We investigate a class of methods for selective inference that condition on a selection event. Such methods operate in a two-stage process. First, a (sub)collection of hypotheses is determined in a data-driven way from some large universe of hypotheses. Second, inference is done within the data-driven collection, conditional on the information that was used for the selection. Examples of such methods include basic data splitting, as well as modern data carving methods and post-selection inference methods based on the polyhedral lemma. In this paper, we adopt a holistic view on such methods, viewing the selection, conditioning and final error control steps together as a single method. From this perspective, we show that selective inference methods based on selection and conditioning are always dominated by multiple testing methods defined directly on the full universe of hypotheses. This result even holds when this universe is potentially infinite and only defined implicitly, such as in data splitting. We investigate four case studies of potential power gain from switching to a non-selective and/or an unconditional perspective.
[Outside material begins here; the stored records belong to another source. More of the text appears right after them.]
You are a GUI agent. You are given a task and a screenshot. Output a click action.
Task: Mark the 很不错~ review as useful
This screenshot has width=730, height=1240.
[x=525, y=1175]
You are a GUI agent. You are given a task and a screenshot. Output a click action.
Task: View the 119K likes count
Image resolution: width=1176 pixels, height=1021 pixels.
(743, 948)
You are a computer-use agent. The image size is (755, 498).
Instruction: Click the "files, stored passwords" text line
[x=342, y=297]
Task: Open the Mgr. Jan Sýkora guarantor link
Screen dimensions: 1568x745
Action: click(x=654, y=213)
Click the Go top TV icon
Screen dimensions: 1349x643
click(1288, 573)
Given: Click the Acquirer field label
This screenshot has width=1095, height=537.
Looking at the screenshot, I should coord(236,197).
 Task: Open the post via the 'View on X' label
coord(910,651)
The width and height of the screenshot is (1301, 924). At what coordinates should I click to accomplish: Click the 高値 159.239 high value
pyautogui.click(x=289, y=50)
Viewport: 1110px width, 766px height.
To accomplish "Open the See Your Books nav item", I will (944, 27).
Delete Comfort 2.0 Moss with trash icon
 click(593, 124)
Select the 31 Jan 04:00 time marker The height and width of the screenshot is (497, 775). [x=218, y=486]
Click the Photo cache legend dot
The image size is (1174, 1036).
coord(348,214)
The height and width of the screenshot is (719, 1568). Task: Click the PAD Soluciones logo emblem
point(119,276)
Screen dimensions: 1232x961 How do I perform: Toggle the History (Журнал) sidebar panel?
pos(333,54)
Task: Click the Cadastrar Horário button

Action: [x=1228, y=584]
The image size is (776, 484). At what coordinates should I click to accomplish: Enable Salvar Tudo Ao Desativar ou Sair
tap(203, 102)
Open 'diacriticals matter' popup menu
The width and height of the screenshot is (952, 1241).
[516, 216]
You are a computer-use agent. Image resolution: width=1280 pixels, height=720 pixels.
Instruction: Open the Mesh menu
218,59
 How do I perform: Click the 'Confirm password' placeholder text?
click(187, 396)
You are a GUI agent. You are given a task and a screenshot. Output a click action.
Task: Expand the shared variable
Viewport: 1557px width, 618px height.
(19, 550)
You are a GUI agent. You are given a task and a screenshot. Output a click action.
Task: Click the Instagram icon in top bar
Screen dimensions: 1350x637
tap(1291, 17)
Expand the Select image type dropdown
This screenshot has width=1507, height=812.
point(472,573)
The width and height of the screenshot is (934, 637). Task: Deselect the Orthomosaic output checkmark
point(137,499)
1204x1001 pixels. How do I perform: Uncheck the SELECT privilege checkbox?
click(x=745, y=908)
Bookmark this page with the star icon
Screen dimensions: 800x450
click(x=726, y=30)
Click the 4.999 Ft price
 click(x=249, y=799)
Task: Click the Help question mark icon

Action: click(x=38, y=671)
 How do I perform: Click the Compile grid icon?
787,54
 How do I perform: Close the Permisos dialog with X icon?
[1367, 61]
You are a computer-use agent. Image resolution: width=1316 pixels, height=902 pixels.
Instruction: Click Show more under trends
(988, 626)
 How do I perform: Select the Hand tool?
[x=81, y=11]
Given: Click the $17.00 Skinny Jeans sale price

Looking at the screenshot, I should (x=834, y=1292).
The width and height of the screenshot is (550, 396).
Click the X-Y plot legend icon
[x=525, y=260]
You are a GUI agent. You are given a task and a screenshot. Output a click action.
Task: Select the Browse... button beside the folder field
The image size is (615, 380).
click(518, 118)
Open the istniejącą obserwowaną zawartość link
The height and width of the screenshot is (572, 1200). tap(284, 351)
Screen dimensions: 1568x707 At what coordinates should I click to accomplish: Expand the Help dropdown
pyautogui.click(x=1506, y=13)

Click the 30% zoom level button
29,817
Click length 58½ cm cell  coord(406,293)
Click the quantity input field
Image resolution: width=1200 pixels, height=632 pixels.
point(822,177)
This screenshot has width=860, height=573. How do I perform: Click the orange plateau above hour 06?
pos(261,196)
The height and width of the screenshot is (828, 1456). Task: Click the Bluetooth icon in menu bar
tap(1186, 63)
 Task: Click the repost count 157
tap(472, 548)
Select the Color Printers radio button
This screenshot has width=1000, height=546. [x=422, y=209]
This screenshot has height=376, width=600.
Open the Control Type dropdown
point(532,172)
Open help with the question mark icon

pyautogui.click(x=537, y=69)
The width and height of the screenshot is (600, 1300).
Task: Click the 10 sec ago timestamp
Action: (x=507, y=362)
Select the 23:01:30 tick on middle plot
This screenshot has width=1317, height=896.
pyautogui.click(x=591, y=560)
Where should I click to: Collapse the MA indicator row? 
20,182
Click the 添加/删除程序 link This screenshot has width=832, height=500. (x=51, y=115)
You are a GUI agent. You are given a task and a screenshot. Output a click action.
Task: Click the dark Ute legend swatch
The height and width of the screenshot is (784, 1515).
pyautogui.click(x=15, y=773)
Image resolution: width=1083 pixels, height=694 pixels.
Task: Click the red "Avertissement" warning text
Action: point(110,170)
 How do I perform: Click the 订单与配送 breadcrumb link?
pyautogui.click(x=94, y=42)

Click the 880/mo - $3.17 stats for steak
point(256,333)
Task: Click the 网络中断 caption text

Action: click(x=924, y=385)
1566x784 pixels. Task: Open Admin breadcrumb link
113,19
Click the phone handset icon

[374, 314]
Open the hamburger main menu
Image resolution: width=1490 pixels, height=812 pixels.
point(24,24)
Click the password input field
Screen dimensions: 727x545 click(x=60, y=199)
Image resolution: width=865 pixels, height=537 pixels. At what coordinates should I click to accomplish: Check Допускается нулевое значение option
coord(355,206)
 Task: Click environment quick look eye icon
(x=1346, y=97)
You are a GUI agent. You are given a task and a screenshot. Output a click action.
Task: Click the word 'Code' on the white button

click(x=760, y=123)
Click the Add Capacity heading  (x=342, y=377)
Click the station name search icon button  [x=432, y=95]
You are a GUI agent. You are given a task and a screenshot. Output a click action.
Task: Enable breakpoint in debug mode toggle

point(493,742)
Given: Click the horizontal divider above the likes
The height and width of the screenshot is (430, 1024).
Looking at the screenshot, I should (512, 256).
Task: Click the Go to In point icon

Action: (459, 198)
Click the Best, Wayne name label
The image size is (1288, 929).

翻译：我们根据选择事件的条件,调查了一组选择性推断方法,这些方法在两阶段过程中运作。首先,从大量假设中以数据驱动的方式,根据数据驱动的方式,从某些大范围的假设中确定假设的(子)集合。第二,在数据驱动的收集中进行推断,以选择时所用的信息为条件。这些方法的例子包括基本数据分离,以及基于多面 Lemma 的现代数据刻录方法和选择后推断方法。在本文中,我们对这种方法采取全面的观点,将选择、调节和最终错误控制步骤作为一个单一的方法一起看待。我们从这个角度表明,基于选择和调节的选择性推断方法总是由直接以整个假设宇宙定义的多重测试方法主导。这一结果甚至在这一宇宙可能具有无限性且仅隐含定义的情况下,例如在数据分离中,仍然有效。我们调查了从转换为非选择性和(或)无条件视角而获得的潜在权力的四项案例研究。